Written April 2004 by John Spence

As the boom in nanoscience continues, the past year has been a remarkable year for electron diffraction. Especially notable, following the award of the Nobel prize to A. Zewail, has been the growth of time-resolved electron diffraction in the gas phase, with pulse durations now down to 400fs. While coulomb interactions limit speed compared to pulsed X-ray work, count-rates are much higher. Fast electron microscope imaging, still at the nanosecond timescale, is now also growing with a large new program at Livermore Labs, Ca., USA. An equally remarkable highlight from the past year is the publication of the first atomic-resolution image of a carbon nanotube (Science, 300,1419). This aberration-free "lensless image" was obtained almost entirely from the electron diffraction pattern of a single tube, using new iterative phasing methods which can now solve the phase problem for non-periodic objects. Throughout the world, scientists are placing orders for the new generation of aberration-corrected electron microscopes, which, together with the new electron monochromators for energy-loss spectroscopy, promise to revolutionize the field. (In the USA, the Dept of Energy "TEAM" project plans to install these in several national labs over the next few years, for example). In biology, the appearance of TEMs dedicated to liquid-helium cooled cryo-microscopy for single-particle, three-dimensional imaging of proteins which cannot be crystallized is producing major advances, and the automation of electron tomography proceeds apace in both materials science and biology. The publication of the first subnanometer-resolution, three-dimensional views inside a mesoporous silicate catalyst must also rank as one of the year's highlights. The year has seen many conferences devoted to electron diffraction and imaging, including MC2003 in Dresden (Sept 7, 2003), the Frontiers of Electron Microscopy conference in Berkeley Ca (Oct 5, 2003), a workshop in Cairns, Australia (June 30, 2003) on the non-crystallographic phase problem , a conference honoring John Cowley, FRS in Arizona (Jan 3, 2003), the Moscow electron crystallography school, a diffraction school in Delft (Jan 22, 2003), the Microscopy Society of America meeting (Aug 3, 2003), the UK EMAG meeting in Oxford (3 Sept 03), a school on advanced HREM in China at the end of 2002 (see below, not reviewed last year) and several conferences in Japan, amongst many others.

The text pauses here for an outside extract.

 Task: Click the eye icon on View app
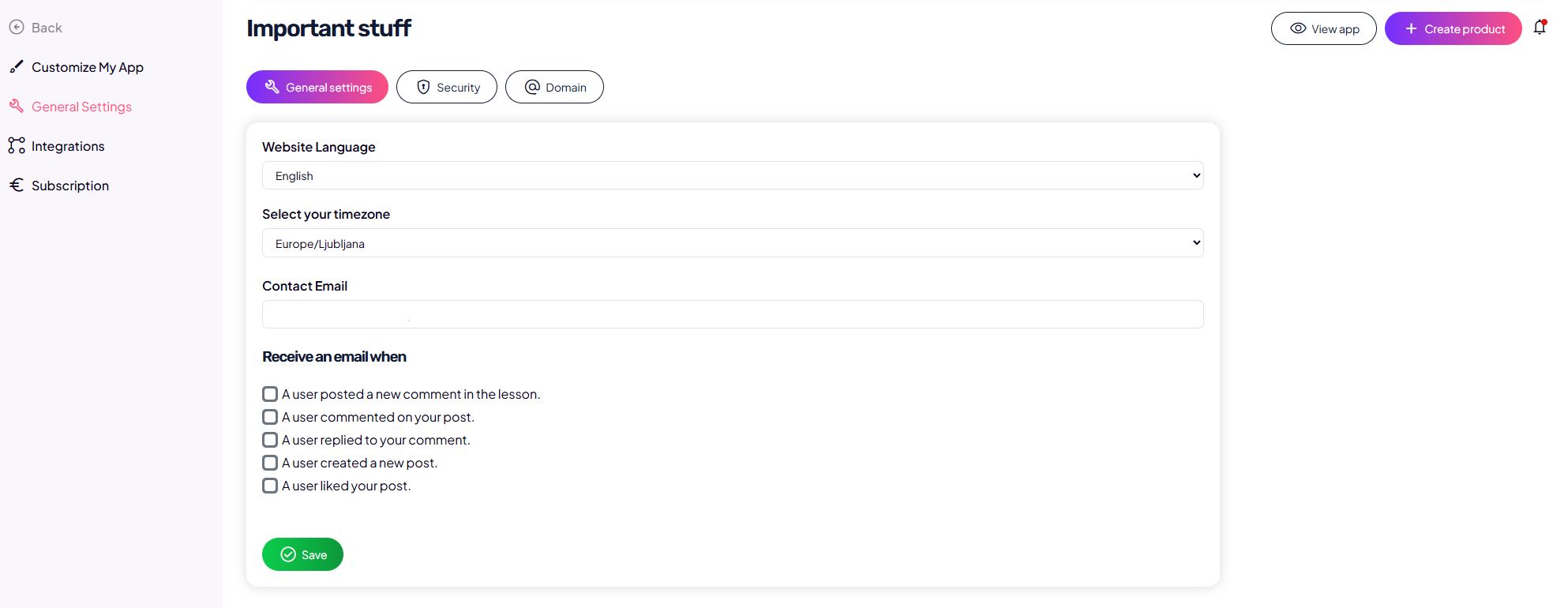tap(1297, 28)
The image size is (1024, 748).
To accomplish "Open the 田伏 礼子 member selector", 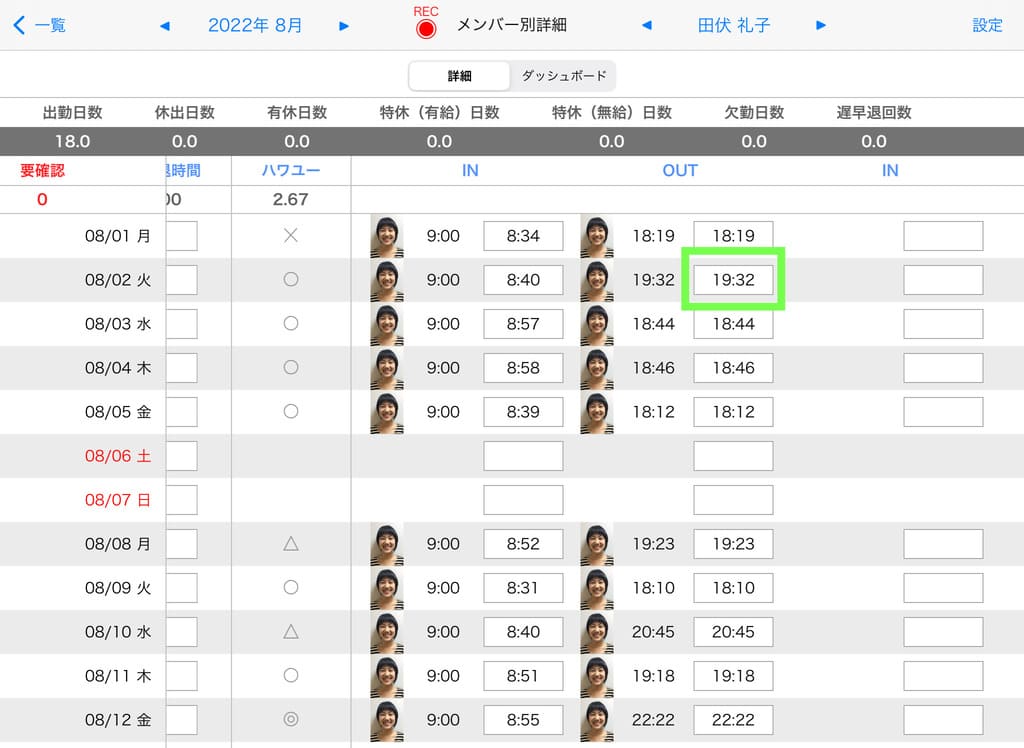I will pos(733,26).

Advanced High-Resolution Electron Microscopy (Dec. 23, China 2002)

There were totally one hundred Chinese participants attending the Workshop/ School. Among them three were from other countries, five from Taiwan and one from Hong Kong. Ten experts were invited to given main lectures. They are Dr. Jiang-hua Chen (Delft Univ.), Dr. Jin Zou (Sydney Univ.), Dr. Di Wang (Fritz-Haber Institute, Berlin), Prof. Fu-rong Chen (Tsinghua Univ. Taiwan), Prof. Rong Wang (Peking Univ. of Science & Technology), Prof. Xiao-jing Wu (Fudan Univ.), Prof. Man-ling Sui (Institite of Metals, Chinese Academy of Sciences (CAS)), Prof. Hai-fu Fan, Prof. Fang-hua Li and Mr. Huai-bin Wang (Institute of Physics, CAS)

The workshop/School aims at offering a forum to communicate the new theory and new methods in investigating the crystal structures and microstructures with a resolution higher than the resolution of electron microscope. The topics of this Workshop/School mainly concentrate on solving the inverse problem in high-resolution electron microscopy (HREM) by image processing. Two image processing techniques which were studied most extensively in mainland China and Europe, respectively, and the technique recently developed in Taiwan were introduced including the theories, methods and applications. This indicates a new prospect in the application of HREM. In addition, the advantage and problems of spherical aberration corrected HREM was discussed.

This Workshop/School offered a good opportunity to all participants to learn the fundamental theory and/or recent advances in the field of HREM, and also to report their achievements.